The artist generally picks up where Philip Guston left off. The latter’s mid-seventies paintings often look like minced meat abandoned in the kitchen sink, and some of them are interior scenes with distended body parts (for example, Feet on Rug from 1978 or 1976’s Monument). Guzman comes very close to those paintings in The Wake (2023), a mass of muscle arranged in a wave formation. But instead of Guston’s muted melancholy, Guzman opts for acute angles and forceful diagonals to make every object either move or at least spit out liquids—blood, sweat, and, in the case of Heartburn (2021), thick gray smoke. He’s also more of a graphic artist than Guston, accentuating shapes with black lines and adding inventive details that sometimes serve as a distraction from the intended effect.

Guzman’s printmaking background reveals itself in smaller works from 2020 and 2023. Here, Guzman treats the canvas as a page layout, replacing physical space with planes of active color. Illustration trumps depiction, and Guzman’s hybrid automatons look sleeker here and do not parlay the tension of the bigger pieces, often by virtue of being treated as still lifes, not battle scenes.

This tension subsides differently in work that was produced outside of San Antonio. In paintings made in a New Haven, Connecticut, residency NXTHVN, there is markedly less color and more breathing space. Instead of labored necessity that accompanies need, here, the elements of Guzman’s pictorial language regroup in a spontaneous dance, like cells in a Petri dish. Fingers that were previously attached to machines of unknown origin and purpose, now fly free through monochromatic space and attain the qualities of cuneiform writing.

Installation View of Flesh and Blood by John Guzman featuring Hunch (2023) at the Blaffer Art Museum, Houston, Texas. Photograph courtesy of the Blaffer Art Museum, Houston, Texas.

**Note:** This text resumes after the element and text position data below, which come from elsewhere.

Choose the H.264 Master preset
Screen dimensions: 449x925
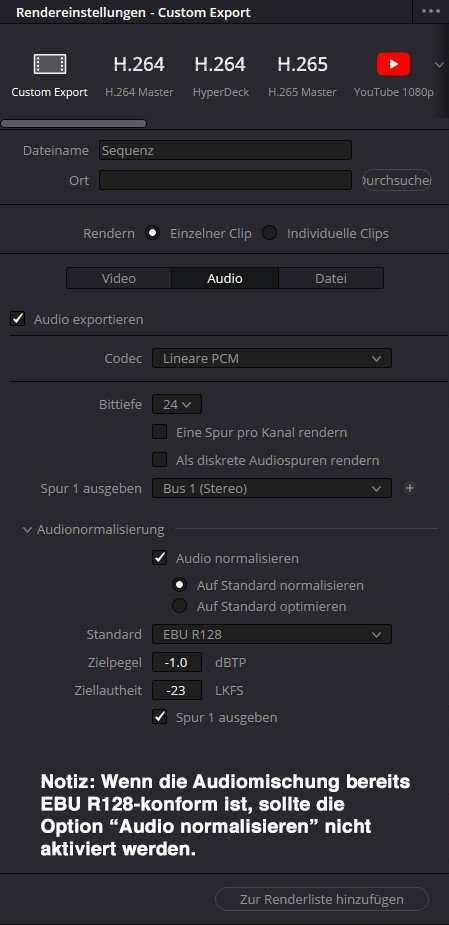139,76

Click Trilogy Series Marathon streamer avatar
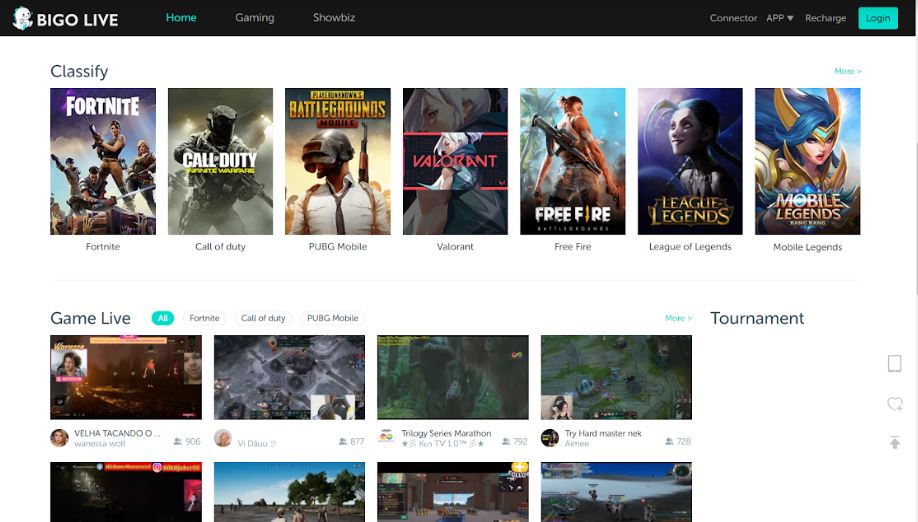[386, 438]
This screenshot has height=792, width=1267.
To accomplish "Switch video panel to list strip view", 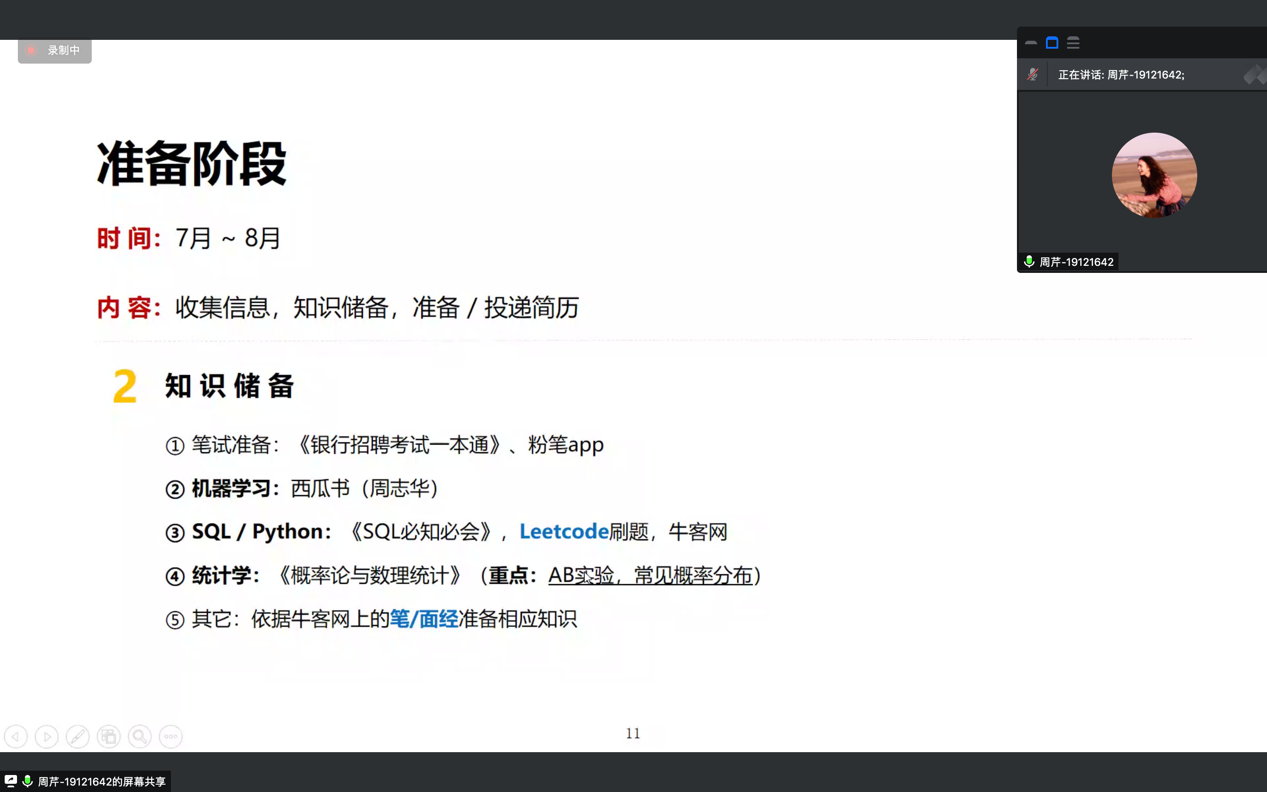I will (1073, 43).
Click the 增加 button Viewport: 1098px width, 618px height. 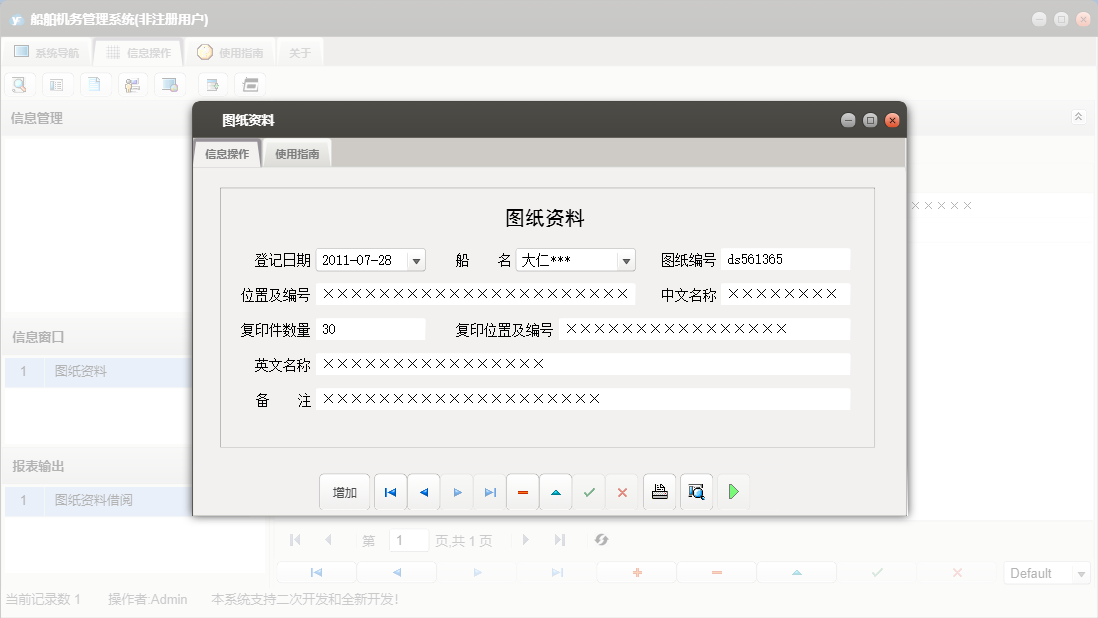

Hunch (2023) shows a headless figure with protruding ribcage and a shaft of white light coming from the chest. The creature’s paw extends outwards, again, a set of distended teeth. There is a mysterious black triangle in the grayish background, a network of black scribbles, and a feeling of nervous indeterminacy that contrasts with the strident energy of his earlier work. Hunch is also where Guzman arrives at painting the ambiance, not a boxed interior. This work feels like an exciting way forward into the unknown and untested, towards an organic darkness that operates without mechanical parts and electric plugs.


Flesh and Bone by John Guzman at the Blaffer Art Museum, Houston, Texas is on view through September 24, 2023.